Economic disruption will get worse. Its downsides must be addressed. A big one is that Big Data can be used to bias perceptions, and the book was finished before the Facebook-Cambridge Analytica uproar broke. People may be influenced to move along in decentralized fashion toward a common goal. They can be subtly manipulated to hate each other. Or they can simply be scammed. Systemic feedback loops may deceive us that we are free while manipulating us like robots.
Schönberger and Ramge’s overly rosy view of Big Data potential may blind them to how it can be abused to create Big Brothers. User awareness of what data a service is tracking does not preclude this. They underestimate the education of users to beware of scams, much less the robotizing effect of being funneled deeper into existing preferences, while information outside them is withheld.
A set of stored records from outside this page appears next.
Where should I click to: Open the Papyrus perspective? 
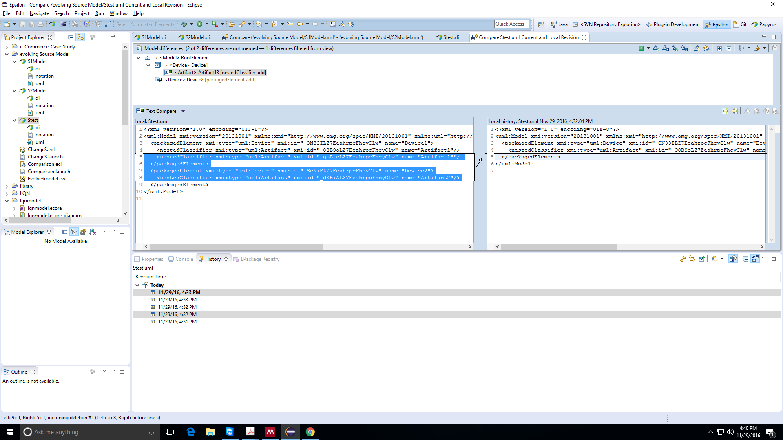coord(764,24)
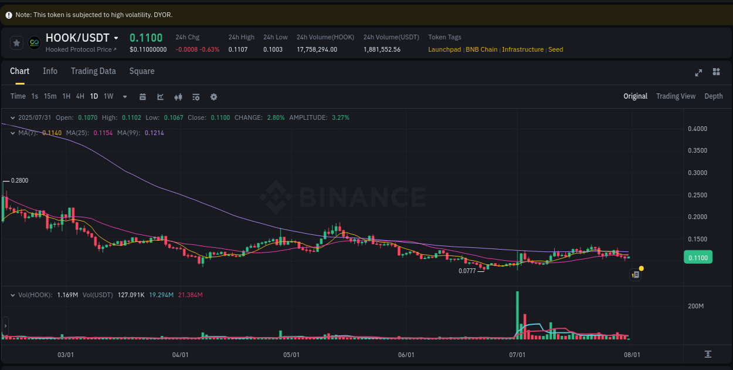
Task: Click the 0.0777 low price marker
Action: tap(468, 271)

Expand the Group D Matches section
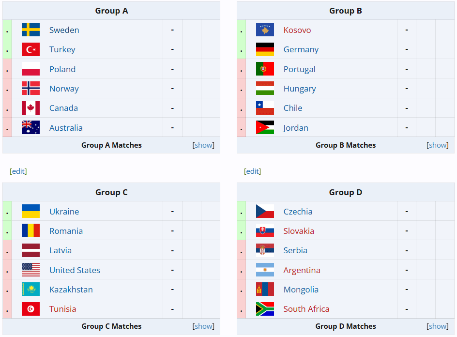(x=438, y=326)
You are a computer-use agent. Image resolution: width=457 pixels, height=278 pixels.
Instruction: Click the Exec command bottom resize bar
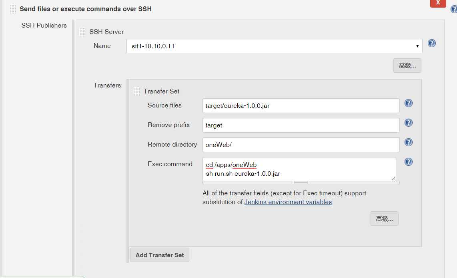click(x=301, y=183)
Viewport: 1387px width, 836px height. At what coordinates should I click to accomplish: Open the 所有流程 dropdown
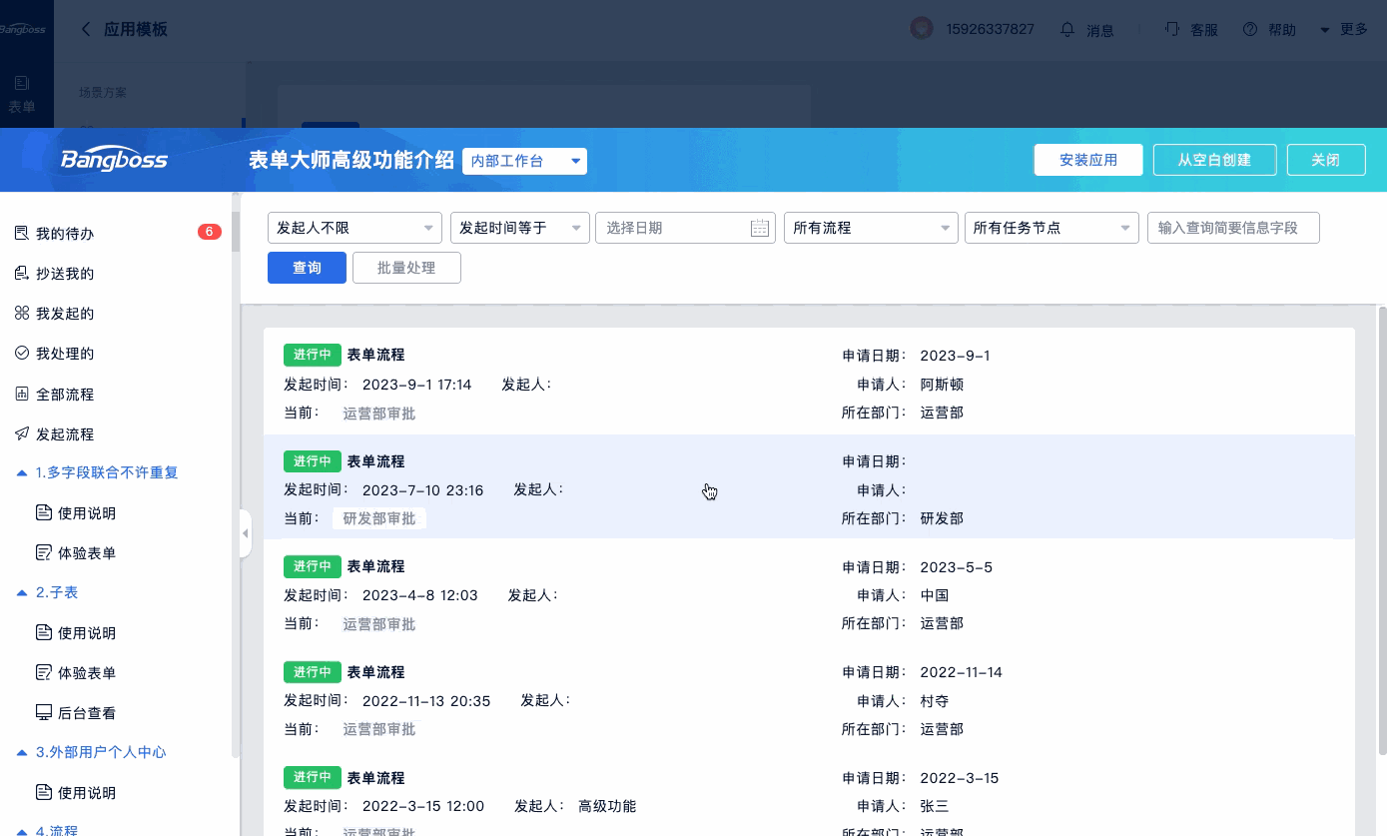871,228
But Schönberger and Ramge are aware of the dangers of data monopolies. Facebook and Google eat 90% of all on-line advertising because ads are targeted and viewers can click through to place orders. They’ve been described as too necessary to fail. The authors propose requiring dominant AI services to give data to others that can also use it. They toy with taxing robots or taxing data, assets where “the real value lies.” Is that enough? Being market focused, they largely ignore abuse of AI by natural monopolies like government agencies, or by captive services like health care and education.
I did not find what I was hoping for in Reinventing Capitalism. Can Big Data help us balance multiple objectives when environmental issues must take priority? If Big Data can help match people on teams, it can be trained to help match what we can do to the regenerative needs of a local environment – or can it?
Schönberger and Ramge have mixed ideas about the future of employment when Big Data is widely deployed. They see pattern matching already being used to better match people with work to be done. Matching employees with employers may devalue the role of pay in job selection because if people really enjoy what they do and who they work with, salary is a secondary consideration – as long as it is adequate.
However, masses of people excluded from any meaningful work is a strong possibility, so Guaranteed Basic Income is apt to become a necessary public policy. Funding it might require new thinking about a different economic system because with the present system it would eat the majority of today’s government budget.
Schönberger and Ramge end upbeat. The job of AI and Big Data is to let humans be human, not to prod us into mindless consumption or trick us into pseudo rational living. They do provoke thought, so perhaps they can provoke themselves into thinking more broadly and deeply on how we can overcome downsides to get from here to a dimply perceived there. This reviewer certainly empathizes with that challenge.